Ferdinand pun membeberkan hasil pencermatannya terhadap Pendapat Akhir Fraksi DSP. Ia melihat adanya banyak hal (kinerja Pemprov NTT, red) yang diapresiasi Fraksi DSP melalui PAF-DSP Sidang Paripurna tersebut.
Diantaranya misalnya kinerja pengelolaan keuangan Pemprov NTT yang mendapat opini WTP dari BPK.
Fraksi DSP juga mengapresiasi realisasi dan penyerapan APBD yangg tinggi.
“Jadi saya nilai Fraksi DSP cukup objektif. Tidak hanya hantam membabi buta,” ujarnya.
Dalam pandangan saya selaku salah satu pimpinan partai (sebagai Sekretaris DPD Partai Demokrat NTT, red), lanjut Ferdinand Leu, Gubernur Laiskodat seharusnya mengapresiasi Fraksi DSP yang mau menyampaikan kekurangan-kekurangan Pemprov NTT.
“Termasuk ketidakberesan yang kami sinyalir dilakukan anak buah beliau di jajaran birokrasi,” ungkapnya.
Bagi Ferdinandus Leu dan Frans Kape, kemarahan Gubenur Laiskodat seharusnya atau tepatnya dialamatkan ke jajarannya. Fraksi DSP sama sekali tidak menuduh atau memvonis Pemprov NTT melakukan tindakan korupsi.
“Kalau saya cermati PA yg mereka susun, sama sekali tidak menuduh atau menuding, tetapi mensinyalir, menengarai, menduga. Tidak vonis,” tulisnya lebih lanjut.
Dengan demikian, Sekretaris DPD Partai Demokrat NTT itu meminta semua pihak membaca dan mencermati substansi Pendapat Akhir Fraksi (PAF) DSP.
“Saya harap Pak Gub jangan cepat telinga panaslah. Terimalah PA F-DSP itu sebagai cubitan mesra tanda rasa sayang,” pintanya.
Sebagaimana diberitakan sebelumnya oleh tim media ini pada Rabu sore (8/7/2020) Gubernur Laiskodat Marah terkait Pendapat Akhir Fraksi Demokrat Solidaritas Pembangunan DPRD NTT, yang menurutnya menuding Pemprov NTT melakukan korupsi .

### Yang Diminta
Teruskan teks berita di atas tentang Pendapat Akhir Fraksi DSP dan kemarahan Gubernur Laiskodat, dimulai dari kalimat sesudah kalimat terakhirnya.

### Bahan Tersedia

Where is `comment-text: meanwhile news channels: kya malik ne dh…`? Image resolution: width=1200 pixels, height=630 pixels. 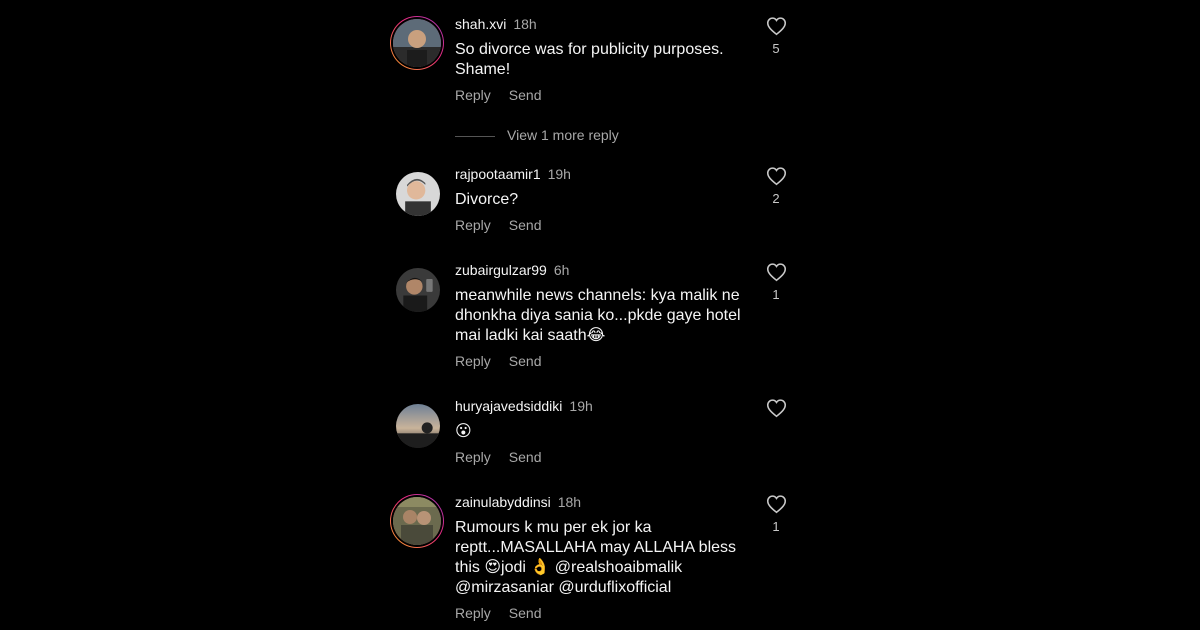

### Hasil Tugas
Gubernur Viktor Laiskodat mendesak Fraksi Demokrat Solidaritas, Pembangunan DPRD NTT untuk membuktikan oknum siapa yang melakukan korupsi di jajaran pemerintahan Provinsi NTT. “Khusus dalam pemerintahan saya, jika ada yang korupsi, tunjuk di muka saya, jangan baca di podium ini, lalu tidak ada nama orang itu, kasih ke saya. Kalau dalam satu minggu ini tidak sebutkan nama, saya akan pertimbangkan untuk mengambil langah hukum,” tantangnya.
Rapat Paripurna itu dipimpin oleh Ketua DPRD Provinsi NTT, Ir. Emiliana J. Nomleni didampingi Wakil Ketua, Dr. Inche Sayuna, Christ Mboeik, dan Aloisius Ladi dengan agenda penyampaian pendapat akhir Fraksi atas laporan pertanggungjawaban pelaksanaan APBD Provinsi NTT tahun 2019.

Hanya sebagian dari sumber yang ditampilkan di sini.